• _TASK DETAILS_: Reproduce the Parkinson's disease gait abstract below word for word, from its journal header line through its final sentence.

====== GIVEN PASSAGE

JOURNAL OF NEUROENGINEERING AND REHABILITATION, cilt.18, sa.2, ss.101-120, 2026 (SCI-Expanded, Scopus)
Mobility in people with Parkinson’s disease (PwPD) is strongly context-dependent. Clinic-based assessments provide only brief snapshots under controlled conditions and may not reflect everyday functional capacity. Wearable sensors enable continuous free-living monitoring, yet most studies use unimodal signals and simple threshold-based walking detection. Multimodal sensing, combining surface electromyography (sEMG) with inertial measurement units (IMUs), can offer a more complete picture of mobility in Parkinson’s disease (PD). Therefore, developing a data-driven multimodal gait analysis pipeline is essential for accurately identifying walking episodes and deriving detailed gait characteristics of PD in unsupervised free-living settings.
Ten PwPD wore four thigh and shank sensors (IMU + sEMG) during supervised laboratory and outdoor walks, followed by unsupervised free-living recording on the same day. Video captured using eye-tracking glasses was used to annotate the supervised data, which were then used to train a machine learning (ML) model based on IMU-only and fused IMU + sEMG features. The trained model was applied to the unsupervised data to detect walking bouts, after which spatiotemporal, kinematic, and muscle-activation measures were computed.

============
====== DATASET

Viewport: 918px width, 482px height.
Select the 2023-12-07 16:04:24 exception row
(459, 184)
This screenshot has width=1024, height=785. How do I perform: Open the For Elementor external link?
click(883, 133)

============

• _SOLUTION FOR THIS TASK_:
JOURNAL OF NEUROENGINEERING AND REHABILITATION, cilt.18, sa.2, ss.101-120, 2026 (SCI-Expanded, Scopus)
Mobility in people with Parkinson’s disease (PwPD) is strongly context-dependent. Clinic-based assessments provide only brief snapshots under controlled conditions and may not reflect everyday functional capacity. Wearable sensors enable continuous free-living monitoring, yet most studies use unimodal signals and simple threshold-based walking detection. Multimodal sensing, combining surface electromyography (sEMG) with inertial measurement units (IMUs), can offer a more complete picture of mobility in Parkinson’s disease (PD). Therefore, developing a data-driven multimodal gait analysis pipeline is essential for accurately identifying walking episodes and deriving detailed gait characteristics of PD in unsupervised free-living settings.
Ten PwPD wore four thigh and shank sensors (IMU + sEMG) during supervised laboratory and outdoor walks, followed by unsupervised free-living recording on the same day. Video captured using eye-tracking glasses was used to annotate the supervised data, which were then used to train a machine learning (ML) model based on IMU-only and fused IMU + sEMG features. The trained model was applied to the unsupervised data to detect walking bouts, after which spatiotemporal, kinematic, and muscle-activation measures were computed.